**WHAT YOU SHOULD DO**
Each record below must be returned exactly as shown.

**SOURCE DATA**

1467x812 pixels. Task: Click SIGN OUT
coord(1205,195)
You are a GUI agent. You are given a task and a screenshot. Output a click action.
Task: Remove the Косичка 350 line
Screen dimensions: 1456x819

**EXPECTED ANSWER**
1467x812 pixels. Task: Click SIGN OUT
coord(1205,195)
You are a GUI agent. You are given a task and a screenshot. Output a click action.
Task: Remove the Косичка 350 line
Screen dimensions: 1456x819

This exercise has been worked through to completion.